Using the File System Events API

The File System Events API consists of several distinct groups of functions. You can obtain general information about volumes and events by using functions that begin with FSEvents. You can create a new event stream, perform operations on the stream, and so on using functions that begin with FSEventStream.

The life cycle of a file system events stream is as follows:

  1. The application creates a stream by calling FSEventStreamCreate or FSEventStreamCreateRelativeToDevice.

  2. The application schedules the stream on the run loop by calling FSEventStreamScheduleWithRunLoop.

  3. The application tells the file system events daemon to start sending events by calling FSEventStreamStart.

  4. The application services events as they arrive. The API posts events by calling the callback function specified in step 1.

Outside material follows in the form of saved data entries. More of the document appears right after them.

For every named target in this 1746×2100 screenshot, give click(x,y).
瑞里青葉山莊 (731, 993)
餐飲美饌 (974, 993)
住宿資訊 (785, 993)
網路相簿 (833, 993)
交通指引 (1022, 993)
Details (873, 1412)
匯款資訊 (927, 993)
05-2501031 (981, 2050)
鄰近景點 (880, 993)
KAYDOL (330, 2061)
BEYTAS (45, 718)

  5. The application tells the daemon to stop sending events by calling FSEventStreamStop.

  6. If the application needs to restart the stream, go to step 3.

  7. The application unschedules the event from its run loop by calling FSEventStreamUnscheduleFromRunLoop.

  8. The application invalidates the stream by calling FSEventStreamInvalidate.

  9. The application releases its reference to the stream by calling FSEventStreamRelease.

These steps are explained in more detail in the sections that follow.

Adding Include Directives

Before you use the file system event stream API, you must include the Core Services framework as follows:

#include <CoreServices/CoreServices.h>

When you compile, you must include the Core Services Framework by adding it to your target in Xcode or by adding the flag -framework CoreServices to your linker flags on the command line or in a Makefile.

Creating an Event Stream

The file system events API supports two types of event streams: per-disk event streams and a per-host event streams. Before you can create a stream, you must decide which type of stream to create: a per-host event stream or a per-disk event stream. You can create these streams by calling the functions FSEventStreamCreate and FSEventStreamCreateRelativeToDevice, respectively.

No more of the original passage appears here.